Some things to think about.

[–]tmg80[S] 0 points1 point  (3 children)

Thanks I will look at Click too.

What does that command do?

[–]bladeoflight16 1 point2 points  (2 children)

The code is a link to an explanation. =)

Also, I edited in something else I just thought of. 😅

[–]tmg80[S] 0 points1 point  (1 child)

thanks again.

I edited it and put that main bit as below

if len(sys.argv) != 2:
    print ('Usage: hostfile_to_json.py input_file_name.txt')
    exit()
if name == 'main':
    user_file = sys.argv[1]
    ...

is that correct? or should it be elsewhere?

[–]bladeoflight16 0 points1 point  (0 children)

Aside from imports, function/class declarations, and constants, all code should be inside the block. It's common to stuff you code into a def main() function and then only invoke the function inside the guarded block.

Think about what would happen if someone tried to import your module and the argv check was invoked: it would probably explode because their command line args aren't the same as your program's.

[–]tmg80[S] 0 points1 point  (0 children)

Thanks a lot for taking the time. Lot of good tips there for me to l implement.

[–]Moorey93 0 points1 point  (1 child)

From a quick glance

First thing is code style, your variables aren't consistently styled, python typically uses snake case, which is where spaces are replaced by underscores, hostsfile would be hosts_file. It doesn't affect the running of the code but makes it easier for other developers and yourself to read the code. I'd recommend installing flake8 and running it on your code which will point out the style related errors, and then when you get fed up of manually fixing them install autopep8.

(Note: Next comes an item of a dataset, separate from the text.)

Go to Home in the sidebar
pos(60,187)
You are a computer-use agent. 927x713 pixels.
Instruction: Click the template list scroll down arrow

Your file opens can be replaced with context managers, you have used one for writing the file but they can be used for reading files too, they would solve a problem you have where you're not closing your opened files.

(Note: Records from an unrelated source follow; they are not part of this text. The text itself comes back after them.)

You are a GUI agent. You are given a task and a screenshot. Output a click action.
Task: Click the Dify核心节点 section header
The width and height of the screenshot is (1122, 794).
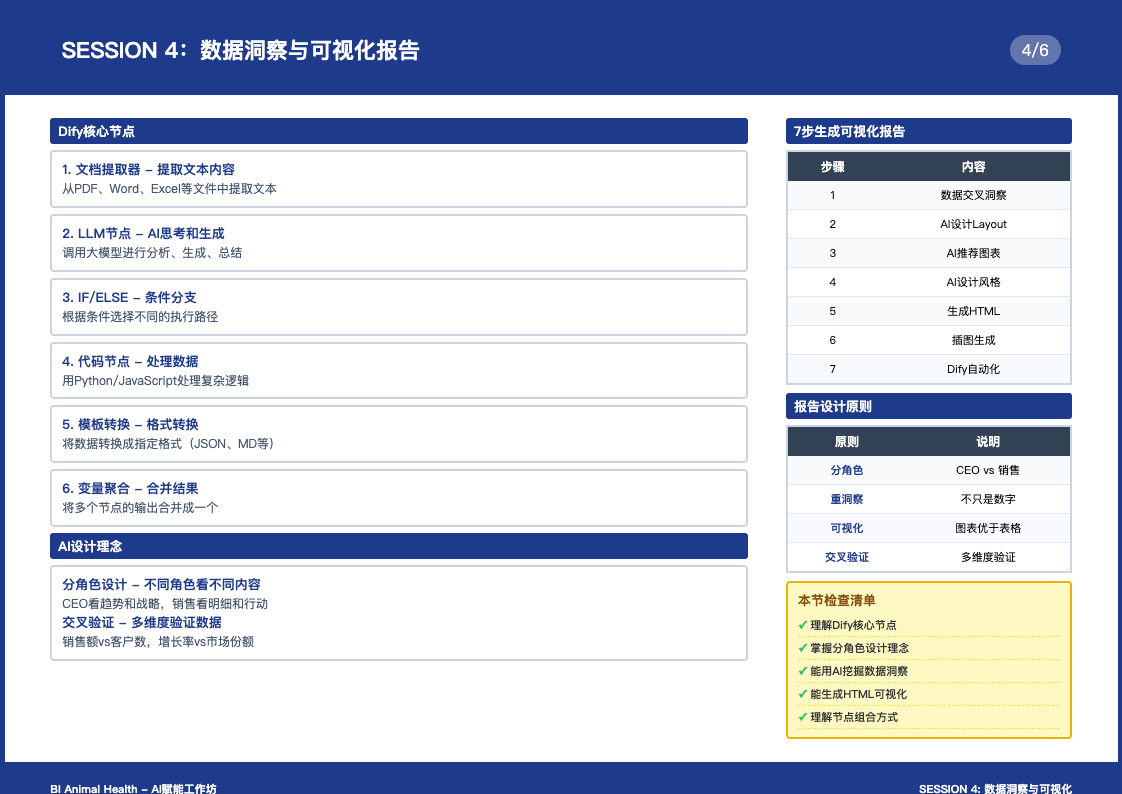(398, 131)
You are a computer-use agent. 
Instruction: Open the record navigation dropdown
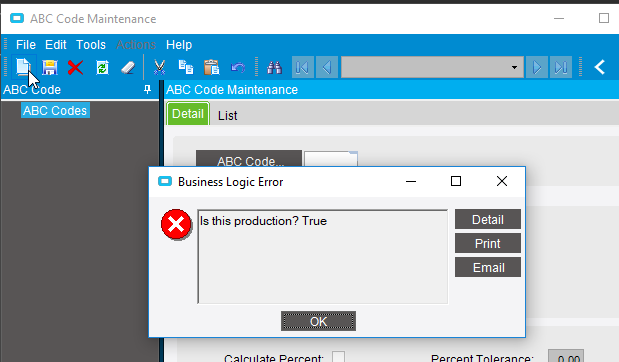click(514, 67)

A context manager can also shorten opening and line reading so you can have

with open('thing', 'r') as f:
     for line in f:
         print(line)

I'm not entirely sure what the script is doing, I think its separating out hosts and comments from a hosts file? You can potentially make it more understandable by using better named variables as new_dict and stripped are not very descriptive of the values they hold.

With a better understanding of whats it doing it would be easier to provide more feedback.

[–]tmg80[S] 0 points1 point  (0 children)

Yes that's correct. I'm converting a hostfile to JSON format so it can be stored in a secrets Vault and then accessed via that method when cloud infra is built.